Yaptırım karşıtı koalisyon söylemine en büyük destek Rusya Başbakan Birinci Yardımcısı ve Maliye Bakanı Anton Siluanov’dan geldi. Siluanov, forumda yaptığı konuşmada, IMF, Dünya Bankası, Avrupa İmar ve Kalkınma Bankası (EBRD) gibi "eski" kurumların, siyasi konuların çözümü için baskı gördüğünü savunarak, "Eğer AB, iş birliğine devam etmek istiyorsa ticarette dolar yerine avro kullanmaya hazırız." ifadesini kullandı.

Fransız enerji devi Total’in, forum kapsamında imzalanan anlaşmaya Rus enerji şirketi Novatek tarafından yürütülen Arktik LNG 2 projesine yüzde 10’luk payla ortak olması da yine ABD öncülüğündeki yaptırımların "müttefik" ülkelerdeki yansımasına bir örnek oldu.

Bir diğer önemli anlaşma da Rusya’nın en büyük petrol şirketi Rosneft’ten geldi.
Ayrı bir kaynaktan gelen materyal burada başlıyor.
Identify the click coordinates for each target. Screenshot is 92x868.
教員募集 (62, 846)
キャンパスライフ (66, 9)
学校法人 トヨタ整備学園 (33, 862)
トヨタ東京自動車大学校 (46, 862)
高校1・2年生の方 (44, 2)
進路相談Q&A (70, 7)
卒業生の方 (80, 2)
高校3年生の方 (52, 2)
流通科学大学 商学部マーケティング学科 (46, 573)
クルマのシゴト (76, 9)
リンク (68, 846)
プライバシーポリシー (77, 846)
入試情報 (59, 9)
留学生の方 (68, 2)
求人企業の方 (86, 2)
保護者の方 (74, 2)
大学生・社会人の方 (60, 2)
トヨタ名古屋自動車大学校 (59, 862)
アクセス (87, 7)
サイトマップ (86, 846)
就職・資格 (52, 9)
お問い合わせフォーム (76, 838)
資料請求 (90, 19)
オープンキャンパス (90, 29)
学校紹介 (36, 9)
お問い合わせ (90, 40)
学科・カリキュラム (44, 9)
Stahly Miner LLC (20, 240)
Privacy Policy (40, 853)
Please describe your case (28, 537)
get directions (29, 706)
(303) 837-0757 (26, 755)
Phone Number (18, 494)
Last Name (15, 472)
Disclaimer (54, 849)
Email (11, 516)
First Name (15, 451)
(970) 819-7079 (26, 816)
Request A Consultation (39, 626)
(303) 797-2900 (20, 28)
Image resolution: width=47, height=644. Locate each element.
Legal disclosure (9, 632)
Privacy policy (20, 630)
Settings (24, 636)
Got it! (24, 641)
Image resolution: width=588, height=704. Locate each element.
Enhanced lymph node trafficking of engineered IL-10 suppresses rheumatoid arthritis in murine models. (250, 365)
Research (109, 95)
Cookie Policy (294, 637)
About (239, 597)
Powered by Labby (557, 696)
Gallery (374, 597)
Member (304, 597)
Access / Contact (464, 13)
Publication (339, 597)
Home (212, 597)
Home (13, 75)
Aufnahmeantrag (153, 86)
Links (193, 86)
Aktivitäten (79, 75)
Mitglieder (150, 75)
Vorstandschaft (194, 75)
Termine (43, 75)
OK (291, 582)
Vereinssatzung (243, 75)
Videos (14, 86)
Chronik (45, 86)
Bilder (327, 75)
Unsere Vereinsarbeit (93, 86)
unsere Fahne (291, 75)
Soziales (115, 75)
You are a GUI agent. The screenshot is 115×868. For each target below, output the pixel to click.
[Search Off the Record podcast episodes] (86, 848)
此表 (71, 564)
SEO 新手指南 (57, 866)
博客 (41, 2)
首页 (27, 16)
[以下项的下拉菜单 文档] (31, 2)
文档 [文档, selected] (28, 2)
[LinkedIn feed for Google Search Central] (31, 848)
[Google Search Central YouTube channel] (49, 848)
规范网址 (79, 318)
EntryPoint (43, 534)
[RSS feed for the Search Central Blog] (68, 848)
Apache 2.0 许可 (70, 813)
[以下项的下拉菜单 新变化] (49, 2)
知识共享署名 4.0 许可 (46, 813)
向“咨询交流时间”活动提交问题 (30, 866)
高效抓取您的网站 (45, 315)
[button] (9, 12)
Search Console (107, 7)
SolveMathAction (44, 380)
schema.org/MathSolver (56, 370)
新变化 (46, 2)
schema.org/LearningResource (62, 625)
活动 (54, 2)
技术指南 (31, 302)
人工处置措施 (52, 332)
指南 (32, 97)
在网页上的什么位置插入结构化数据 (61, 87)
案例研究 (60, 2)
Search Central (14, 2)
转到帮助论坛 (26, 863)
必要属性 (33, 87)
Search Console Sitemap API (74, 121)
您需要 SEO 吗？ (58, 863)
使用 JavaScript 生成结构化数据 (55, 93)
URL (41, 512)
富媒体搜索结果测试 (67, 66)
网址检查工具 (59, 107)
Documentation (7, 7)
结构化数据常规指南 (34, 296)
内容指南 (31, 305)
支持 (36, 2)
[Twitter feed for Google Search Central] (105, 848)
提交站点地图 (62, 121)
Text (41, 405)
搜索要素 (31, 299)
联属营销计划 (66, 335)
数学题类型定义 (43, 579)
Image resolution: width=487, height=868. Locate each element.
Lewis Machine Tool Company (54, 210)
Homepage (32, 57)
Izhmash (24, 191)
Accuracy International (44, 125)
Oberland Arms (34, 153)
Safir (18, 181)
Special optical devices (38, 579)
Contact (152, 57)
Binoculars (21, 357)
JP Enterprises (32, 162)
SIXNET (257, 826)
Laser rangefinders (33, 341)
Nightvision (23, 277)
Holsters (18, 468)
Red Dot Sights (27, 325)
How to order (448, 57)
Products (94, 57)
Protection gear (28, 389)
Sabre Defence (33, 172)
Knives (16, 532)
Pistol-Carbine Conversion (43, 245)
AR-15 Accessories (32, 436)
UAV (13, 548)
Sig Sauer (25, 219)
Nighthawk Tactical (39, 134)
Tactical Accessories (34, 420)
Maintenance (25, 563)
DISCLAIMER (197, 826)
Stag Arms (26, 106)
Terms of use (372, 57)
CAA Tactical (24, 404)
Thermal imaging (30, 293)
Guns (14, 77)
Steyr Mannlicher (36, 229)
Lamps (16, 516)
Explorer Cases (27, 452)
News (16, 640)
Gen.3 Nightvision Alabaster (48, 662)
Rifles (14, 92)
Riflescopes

Rosneft ile Irak Kürt Bölgesel Yönetimi'nin (IKBY), Kuzey Irak doğal gaz ticaretinin geliştirilmesi ve bölgede bir doğal gaz boru hattının inşa edilmesi konusunda anlaşma imzaladığı belirtildi. Anlaşma kapsamında, tarafların, Kuzey Irak’taki doğal gaz pazarının geliştirilmesi için ortak bir plan hazırlamaları öngörülürken, bölgede bir doğal gaz boru hattının inşası konusunda da iş birliği yapılması kararlaştırıldı.

Rusya, Orta Doğu’daki etkinliğini enerji projeleriyle özellikle son dönemde arttırmaya çalışıyor. Rosneft de Kuzey Irak’a en çok yatırım yapan yabancı şirketler arasında yer alıyor.

ABD-İran gerginliğinden doğan fırsatlar

ABD'nin İran nükleer anlaşmasından çekilme kararının ardından oluşabilecek "yeni" fırsatlar ise forum kapsamında ele alınan diğer başlıklardan oldu.

Rusya, resmi olarak İran anlaşmasının bozulmasına AB liderleri gibi karşı dursa da ABD ve AB’nin arasının biraz daha açılması gibi unsurlar nedeniyle Rusya’nın "çok da üzgün olmadığını" belirtmek gerekiyor. AB’nin söz konusu anlaşmanın bozulmasıyla ilgili memnuniyetsizliğini göstermek için ABD’nin karşı çıktığı Kuzey Akım 2 doğalgaz projesinin hız kazanma ihtimali gündeme gelirken, petrol fiyatlarında yaşanan yukarı yönlü baskı da yine Rusya için olumlu bir haber özelliği taşıyor.

ABD'nin Orta Doğu’da kapattığı bir başka kapı, yine Rusya’nın boşlukları doldurup, konumunu güçlendirmek için yeni fırsatlar yaratırken, İran’ın ekonomisine pansuman yaratmak için Avrasya Ekonomik Birliği’ne biraz daha yakınlaşması da değerlendirilen olasılıklar arasında... Yeni yaptırımlar nedeniyle İran’dan çekilebilecek Batılı şirketlerin yerini doldurmak isteyen Rus şirketler de gelişmeleri yakından izleyeceğe benziyor.

Başta Avrupalı şirketler olmak üzere Rus ve Çinli şirketlerin, bu noktada yaşanan ekonomik atmosfere rağmen Türkiye’nin komşusu İran’da yürüttüğü ekonomik girişimlere Türkiye ve Türk şirketlerinin de kayıtsız kalmaması gerektiği belirtiliyor.

Son derece büyük bir coğrafyada, geniş bir yatırım yelpazesi St. Petersburg Uluslararası Ekonomi Forumu kapsamında ele alınırken, Türk şirketlerinin de bu büyük pastadan pay alabilmesi için bu coğrafyayı bilen uzmanlarla daha aktif rol alması gerekiyor.